### Note
* Instructions have been included for each segment. You do not have to follow them exactly, but they are included to help you think through the steps.

In [1]:
# Dependencies and Setup
import pandas as pd

# File to Load (Remember to Change These)
file_to_load = "Resources/purchase_data.csv"

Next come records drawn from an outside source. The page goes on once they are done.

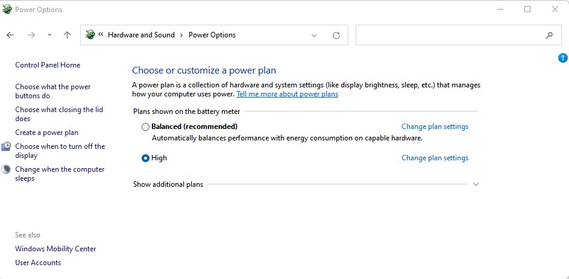Click the sleep moon icon in sidebar

[6, 170]
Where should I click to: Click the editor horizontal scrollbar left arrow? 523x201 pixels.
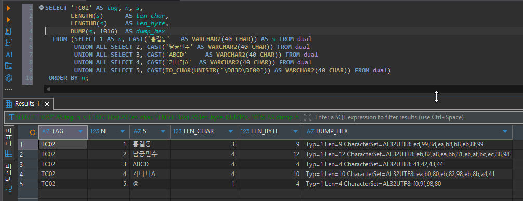48,89
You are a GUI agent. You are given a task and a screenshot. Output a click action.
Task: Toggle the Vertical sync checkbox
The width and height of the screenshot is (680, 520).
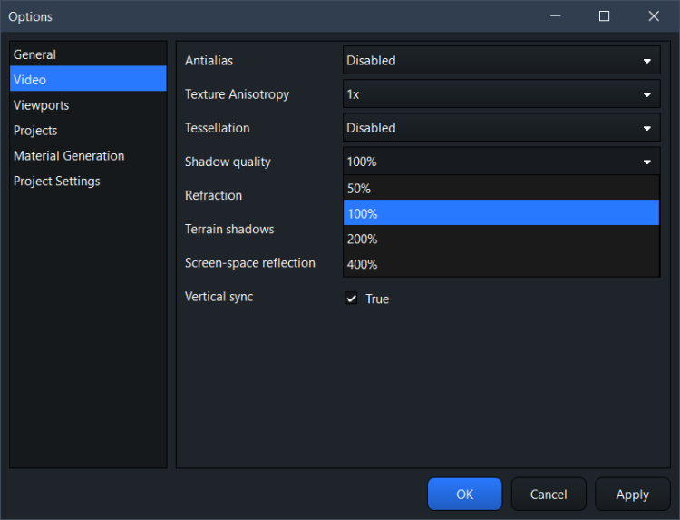[x=352, y=299]
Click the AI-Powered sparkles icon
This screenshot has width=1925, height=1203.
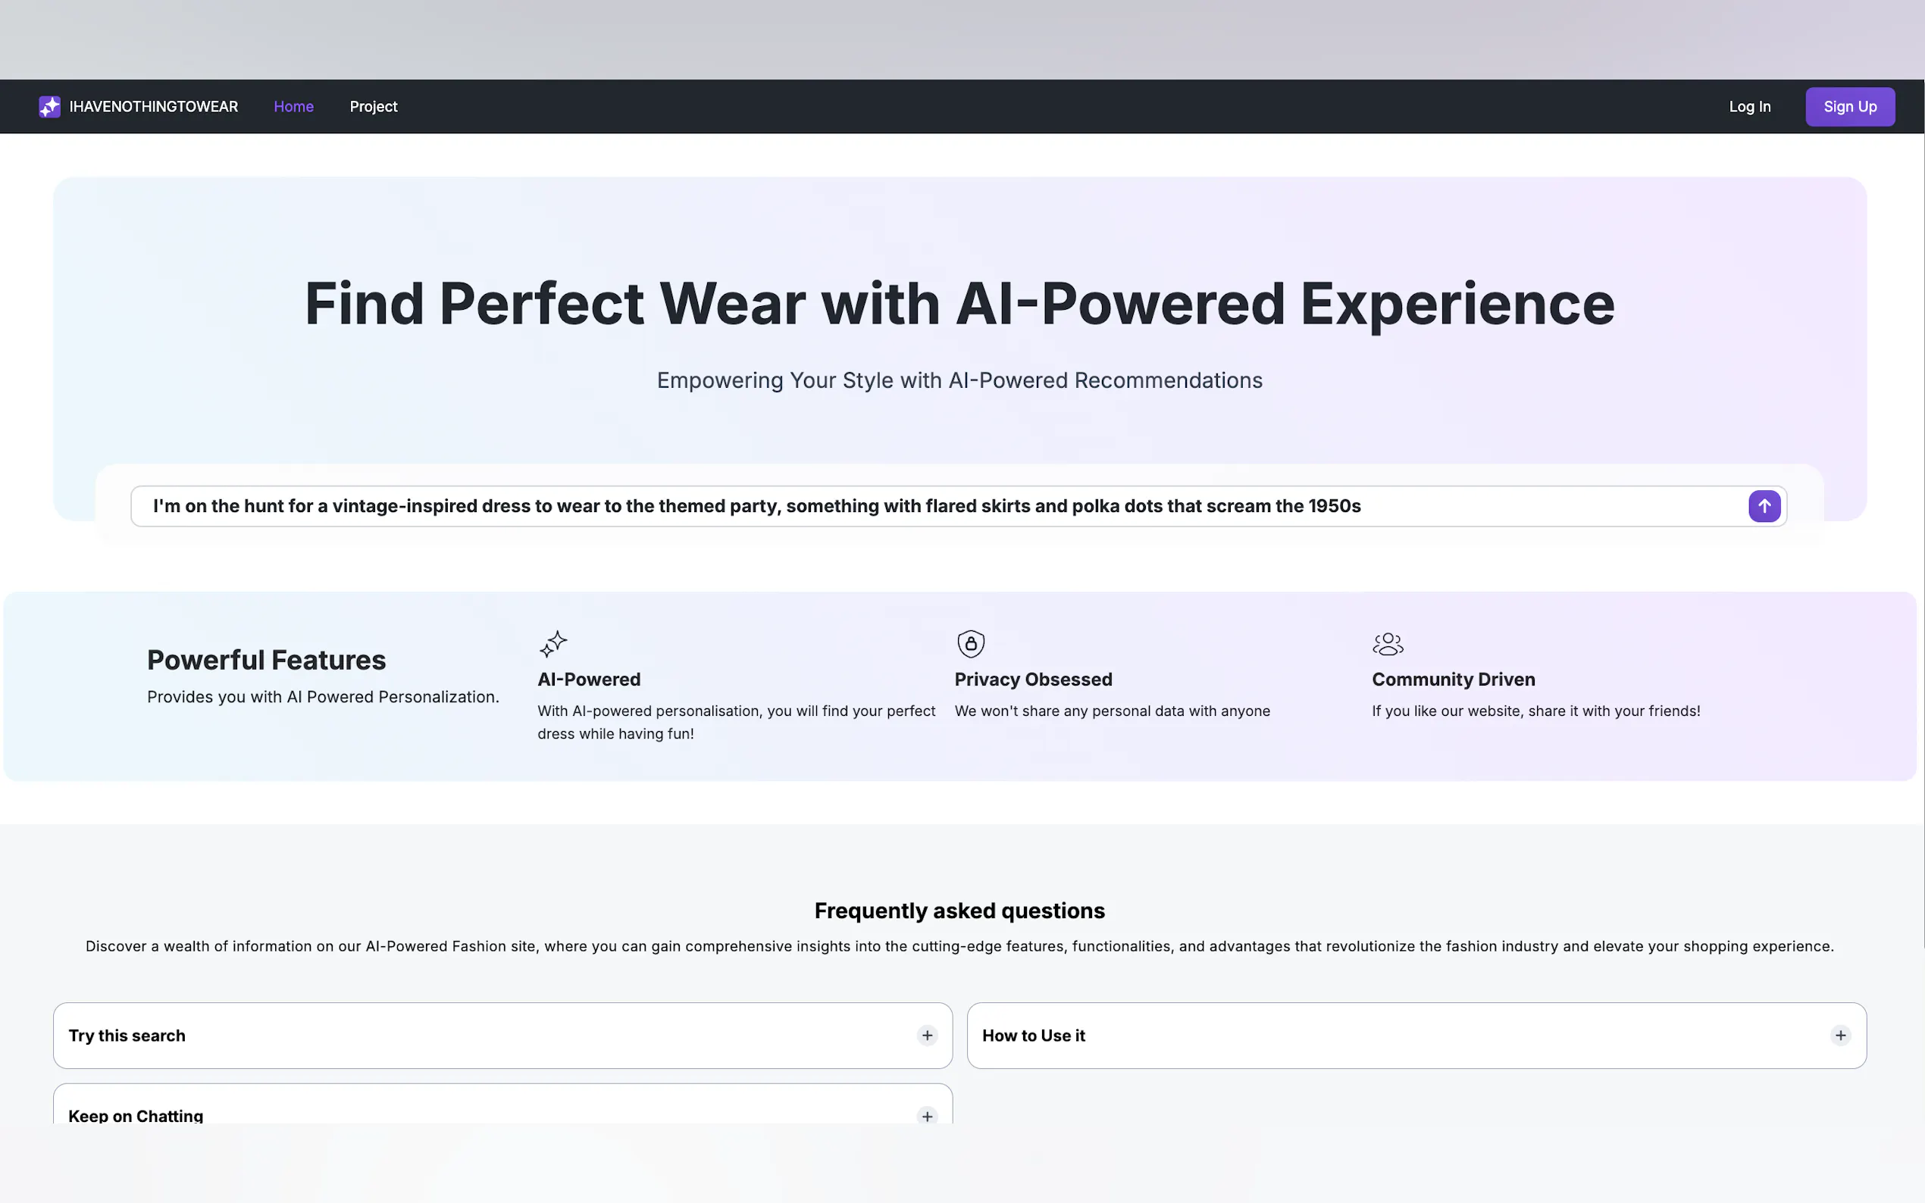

# Read Purchasing File and store into Pandas data frame
purchase_data = pd.read_csv(file_to_load)
purchase_data.head()

Unnamed: 0,Purchase ID,SN,Age,Gender,Item ID,Item Name,Price
0,0,Lisim78,20,Male,108,"Extraction, Quickblade Of Trembling Hands",3.53
1,1,Lisovynya38,40,Male,143,Frenzied Scimitar,1.56
2,2,Ithergue48,24,Male,92,Final Critic,4.88
3,3,Chamassasya86,24,Male,100,Blindscythe,3.27
4,4,Iskosia90,23,Male,131,Fury,1.44


## Player Count

In [2]:
# Calculate unique players using value counts to remove duplicates
player_unique = purchase_data["SN"].unique()
player_count = len(player_unique)
display =pd.DataFrame({"Number of Unique Players": [player_count]})
display

Unnamed: 0,Number of Unique Players
0,576


## Purchasing Analysis (Total)

In [18]:
# Define Variables
purchase_count = purchase_data["SN"].count()
item_unique = purchase_data["Item ID"].unique()
item_count = len(item_unique)
total_revenue = sum(purchase_data["Price"])
avg_price = total_revenue / purchase_count 

# Create summary table
summary_df =pd.DataFrame({"Number of Unique Items": [item_count], "Average Price":  [avg_price],
                          "Number of Purchases":  [purchase_count], "Total Revenue": [total_revenue]})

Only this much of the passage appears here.